The Categories We Do Not Close
Investment scams, purchase scams, romance scams, and advance fee scams are not reachable by device-bound cryptographic authorization. The customer signs with a real biometric after weeks of emotional or financial manipulation. No primitive solves conviction.
We state this openly because any banking security review will find it within the first meeting. Claiming otherwise destroys credibility on every claim that is defensible.
What we do claim — deterministic closure of the unauthorized category (~94% of £372M), plus signal-level reduction on a subset of APP, plus full coverage of the insider and AI-agent categories that fall outside UK Finance’s retail banking figures entirely — is large enough to justify the category on its own.
Closing
Authorization infrastructure is not fraud prevention. It is the primitive that makes fraud prevention deterministic in every category that depends on knowing which specific human authorized a specific action at a specific moment.

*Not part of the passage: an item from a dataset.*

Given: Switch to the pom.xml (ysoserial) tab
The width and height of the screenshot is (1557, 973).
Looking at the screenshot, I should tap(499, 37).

In UK banking today, that is roughly half to 60% of the market by H1 2025 numbers. It will be more tomorrow, as autonomous agents become a first-class class of actor and the gap between session-based evidence and device-bound proof becomes more visible to regulators.

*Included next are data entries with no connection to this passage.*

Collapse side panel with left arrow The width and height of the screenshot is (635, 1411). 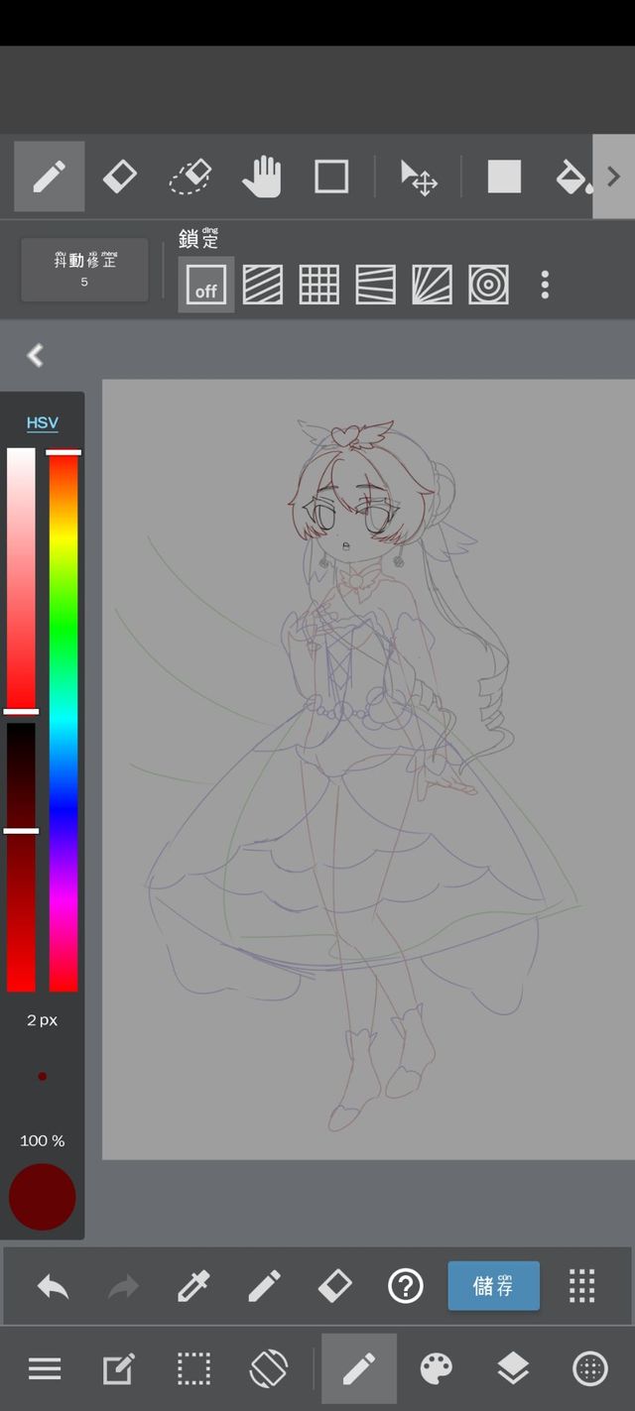(x=36, y=355)
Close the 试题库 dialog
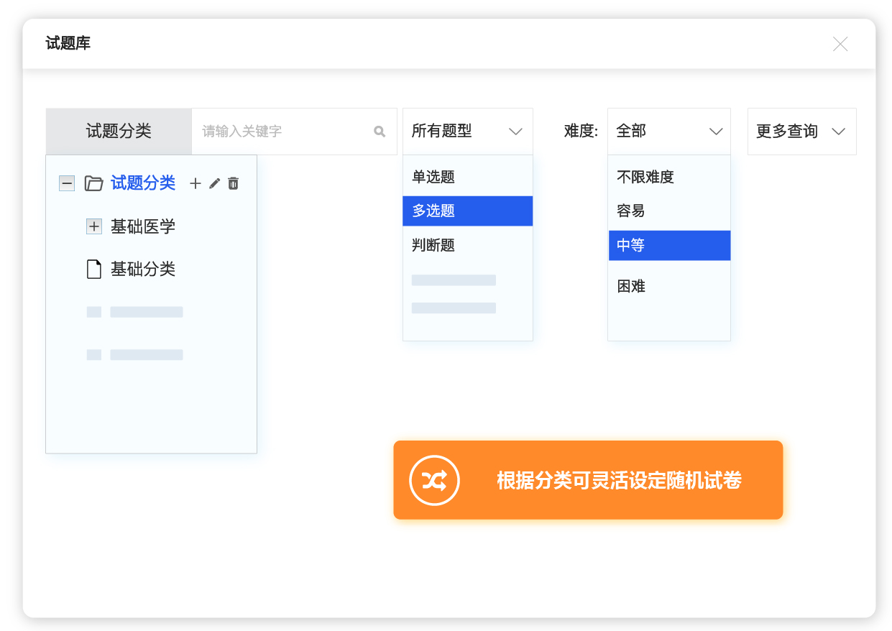Image resolution: width=892 pixels, height=631 pixels. 840,44
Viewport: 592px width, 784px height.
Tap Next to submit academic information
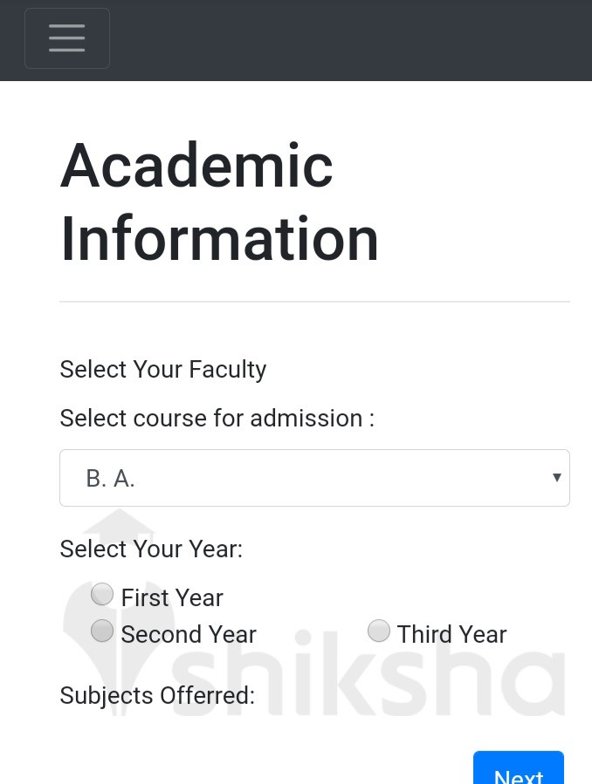coord(519,772)
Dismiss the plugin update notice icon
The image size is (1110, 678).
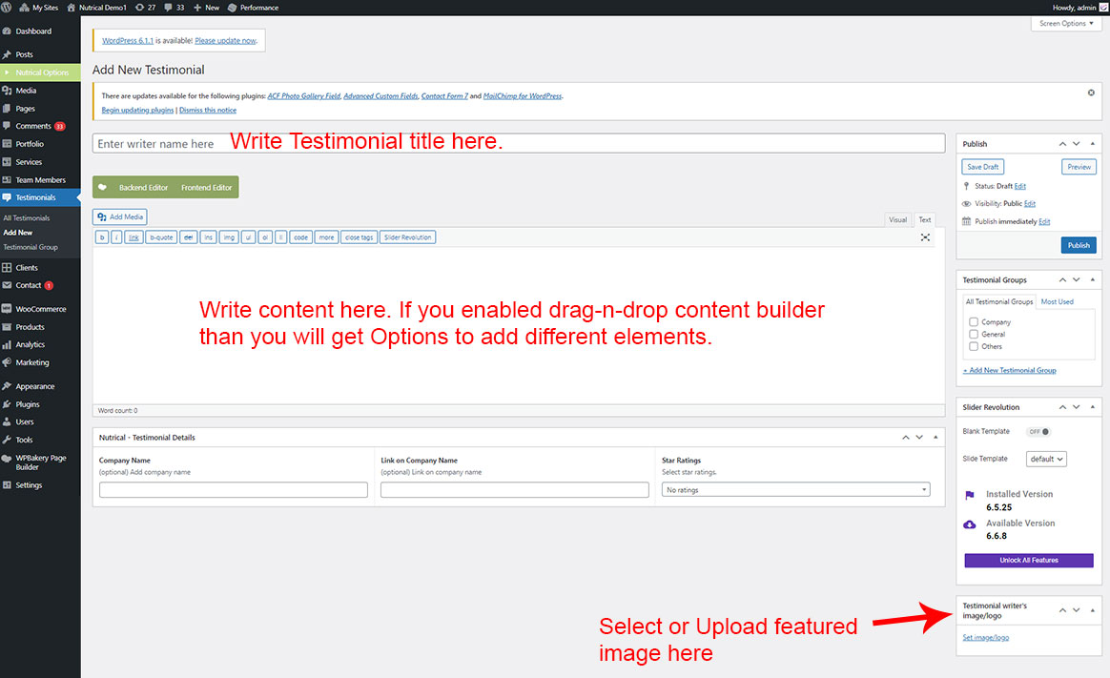click(x=1091, y=92)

A probabilistic fraud stack without a deterministic signal for human presence is compensating for a known unknown. Authorization infrastructure closes that unknown.
For the industry view, see Financial Transactions. For the signal integration detail, see Deterministic Human Authorization, Explained. For the receipt anatomy, see Cryptographic Receipts for Financial Transactions.
Sources
- UK Finance, Half-Year Fraud Report 2025 — top-level H1 2025 figures, category splits, YoY changes.
- UK Finance press release, H1 2025 — £629.3M total, £372M unauthorized, £257.5M APP, £299M card fraud, £97.7M investment scams, £1.6M CEO fraud, £159.2M reimbursed (62%), £870M prevented.
- UK Finance, Annual Fraud Report 2025 — 2024 full-year context, purchase scams £87.1M (2024), mandatory reimbursement effective 7 October 2024.
- ACFE, Report to the Nations — ~5% of revenue estimate for occupational fraud globally.